A Film By Mohamed Diab
Genre: Drama • Year: 2016 • Country: Egypt • Running Time: 97 minutes • Aspect Ratio: 1.85:1 • Image: Colour • Language: Arabic
Having forcefully tackled the subject of female injustice and the sexual harassment epidemic with his directorial debut Cairo 678, one of Egypt’s foremost contemporary filmmakers has returned with the staggeringly powerful Clash, screening in the Official Competition category at the 60th BFI London Film Festival.
Four years in development, Mohamed Diab’s dramatic thriller – initially planned to depict the rise of the revolution – is set just shortly after the violent political events of June 2013, which saw the democratically elected Muslim Brotherhood President Morsi ousted from power by the sheer force of the Egyptian army, ultimately capturing the fall and aftermath of the revolution at its most intimate and intense.
It is a hugely ambitious piece of pure, energetically charged cinema; brave, bold and epic in scope, yet executed with great intimacy and a remarkable sense of craft.
Unfolding entirely within the sweltering and unbearably claustrophobic confines of a police riot van (and shot from within – bravo cinematographer Ahmed Gabr), Diab’s surprisingly neutral film uses this ingenious concept to masterfully document the human condition, the prejudice and inhumanity in contemporary society and the lasting effects of a nation torn apart by opposing points of view. Diab makes it very clear that the events scale far beyond what we witness through the camera’s field of vision.

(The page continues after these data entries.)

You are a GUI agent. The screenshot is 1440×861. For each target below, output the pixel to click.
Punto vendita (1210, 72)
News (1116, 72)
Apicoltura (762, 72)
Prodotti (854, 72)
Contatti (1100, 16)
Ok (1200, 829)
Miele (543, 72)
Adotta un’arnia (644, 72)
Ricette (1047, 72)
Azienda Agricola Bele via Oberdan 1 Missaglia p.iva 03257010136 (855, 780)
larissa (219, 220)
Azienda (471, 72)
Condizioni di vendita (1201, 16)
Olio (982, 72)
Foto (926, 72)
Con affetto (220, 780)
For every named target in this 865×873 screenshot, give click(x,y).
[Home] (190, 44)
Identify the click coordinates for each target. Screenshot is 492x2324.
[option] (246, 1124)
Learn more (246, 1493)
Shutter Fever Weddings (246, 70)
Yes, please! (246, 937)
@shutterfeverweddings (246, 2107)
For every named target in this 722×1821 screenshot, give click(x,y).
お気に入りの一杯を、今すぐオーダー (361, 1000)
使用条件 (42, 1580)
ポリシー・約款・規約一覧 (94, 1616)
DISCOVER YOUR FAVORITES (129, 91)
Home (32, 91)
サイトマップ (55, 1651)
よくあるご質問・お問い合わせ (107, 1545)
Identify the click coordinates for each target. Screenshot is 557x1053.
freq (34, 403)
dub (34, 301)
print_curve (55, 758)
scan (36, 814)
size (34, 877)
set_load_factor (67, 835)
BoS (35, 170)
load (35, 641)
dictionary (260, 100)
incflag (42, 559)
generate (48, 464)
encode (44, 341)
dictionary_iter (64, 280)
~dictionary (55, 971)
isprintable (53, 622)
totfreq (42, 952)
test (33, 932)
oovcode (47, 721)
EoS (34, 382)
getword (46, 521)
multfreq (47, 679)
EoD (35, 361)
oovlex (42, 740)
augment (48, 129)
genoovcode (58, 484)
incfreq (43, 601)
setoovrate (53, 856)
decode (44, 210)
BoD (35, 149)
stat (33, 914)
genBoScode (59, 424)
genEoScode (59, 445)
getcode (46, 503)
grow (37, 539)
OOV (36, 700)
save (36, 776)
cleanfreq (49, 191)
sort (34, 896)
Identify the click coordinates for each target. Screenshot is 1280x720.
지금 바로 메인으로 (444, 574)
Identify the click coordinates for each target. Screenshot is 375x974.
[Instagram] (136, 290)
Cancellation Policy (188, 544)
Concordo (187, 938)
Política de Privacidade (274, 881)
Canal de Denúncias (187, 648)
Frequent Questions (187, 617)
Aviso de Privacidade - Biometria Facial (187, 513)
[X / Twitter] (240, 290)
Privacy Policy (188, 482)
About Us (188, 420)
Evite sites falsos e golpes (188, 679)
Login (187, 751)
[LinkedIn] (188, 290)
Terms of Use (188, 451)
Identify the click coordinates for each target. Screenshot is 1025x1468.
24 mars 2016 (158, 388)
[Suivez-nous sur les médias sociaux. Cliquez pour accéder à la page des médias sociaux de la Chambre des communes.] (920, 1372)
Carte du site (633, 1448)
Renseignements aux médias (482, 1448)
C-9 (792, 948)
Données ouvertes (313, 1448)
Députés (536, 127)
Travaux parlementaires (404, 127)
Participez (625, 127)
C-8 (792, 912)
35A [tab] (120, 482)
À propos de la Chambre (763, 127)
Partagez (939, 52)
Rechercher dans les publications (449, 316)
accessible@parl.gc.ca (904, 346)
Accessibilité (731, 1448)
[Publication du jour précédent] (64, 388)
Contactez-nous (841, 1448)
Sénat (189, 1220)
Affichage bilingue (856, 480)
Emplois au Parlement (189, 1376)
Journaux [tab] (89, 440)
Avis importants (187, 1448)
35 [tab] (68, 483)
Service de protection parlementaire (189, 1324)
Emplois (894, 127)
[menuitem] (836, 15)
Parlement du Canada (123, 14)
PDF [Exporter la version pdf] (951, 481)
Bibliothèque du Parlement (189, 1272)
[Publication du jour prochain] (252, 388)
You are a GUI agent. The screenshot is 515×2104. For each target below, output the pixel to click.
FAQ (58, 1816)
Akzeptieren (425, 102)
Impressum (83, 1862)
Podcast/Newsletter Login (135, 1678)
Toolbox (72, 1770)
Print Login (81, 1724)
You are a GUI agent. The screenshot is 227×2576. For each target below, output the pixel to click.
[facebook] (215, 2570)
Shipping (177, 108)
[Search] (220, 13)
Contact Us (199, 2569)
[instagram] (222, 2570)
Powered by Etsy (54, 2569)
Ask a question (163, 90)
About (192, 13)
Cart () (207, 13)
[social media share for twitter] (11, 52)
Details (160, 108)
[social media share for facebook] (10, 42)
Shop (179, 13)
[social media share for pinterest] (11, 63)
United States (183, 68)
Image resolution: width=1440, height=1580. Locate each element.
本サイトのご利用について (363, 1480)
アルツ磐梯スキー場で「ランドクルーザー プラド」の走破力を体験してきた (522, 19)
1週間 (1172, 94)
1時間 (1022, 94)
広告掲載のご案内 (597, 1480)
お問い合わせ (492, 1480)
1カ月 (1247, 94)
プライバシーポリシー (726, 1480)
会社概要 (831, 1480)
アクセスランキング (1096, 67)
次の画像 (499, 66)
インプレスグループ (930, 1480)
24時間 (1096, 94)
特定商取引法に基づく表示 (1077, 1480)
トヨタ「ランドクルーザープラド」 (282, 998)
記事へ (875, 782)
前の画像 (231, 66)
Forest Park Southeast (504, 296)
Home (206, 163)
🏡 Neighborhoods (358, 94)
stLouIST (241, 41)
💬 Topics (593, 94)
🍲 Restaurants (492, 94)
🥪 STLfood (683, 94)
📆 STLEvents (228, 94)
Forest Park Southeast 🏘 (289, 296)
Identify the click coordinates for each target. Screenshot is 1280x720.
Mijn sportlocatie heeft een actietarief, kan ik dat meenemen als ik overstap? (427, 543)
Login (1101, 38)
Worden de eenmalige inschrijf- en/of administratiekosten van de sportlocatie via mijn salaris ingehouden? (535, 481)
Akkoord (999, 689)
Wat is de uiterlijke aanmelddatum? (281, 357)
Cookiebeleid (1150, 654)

The first two detainees forced into the van are an Egyptian-American conflict journalist and a freelance photographer, suspected of being potential spies under the guise of Associated Press reporters. They are soon followed by a nurse, her husband and their teenage son (caught up in a military protest and accused of throwing stones at officers), before one-by one, the van is slowly filled to bursting with a microcosm of rival Muslim Brotherhood revolutionaries and pro-military supporters, picked up during another fierce demonstration.
Having been inhumanely forced into captivity like animals in some sort of warped zoo exhibit, the majority of the group initially appear to be rather unlikeable characters, but slowly realising they have no choice but to accept their significant differences and work together in order to get through the ordeal (which unsurprisingly does not always go to plan), we soon grow to empathise and appreciate their opposing views. They are not inherently antagonistic or violent people, they are simply ordinary human beings, compelled into their conflicting factions and unjustly abused by heartless officials, deprived of water, fresh air and the ability to go to the toilet.
Following its Cannes screening, Diab’s screenplay received a little bit of criticism for being a little cheesy or heavy-handed, however he does an excellent job at contrasting the political aggression and highlighting the human element of the situation, emphasising the unease and nervous humour that often develops in awkward group scenarios and moments of silence.
Clash is not always the easiest film to watch – on the contrary it is often infuriating, disturbing and deeply moving – but it is an utterly compelling work of political and cultural commentary, and evokes a powerful sense of empathy throughout. Diab’s self claimed love letter to his homeland makes for truly essential viewing.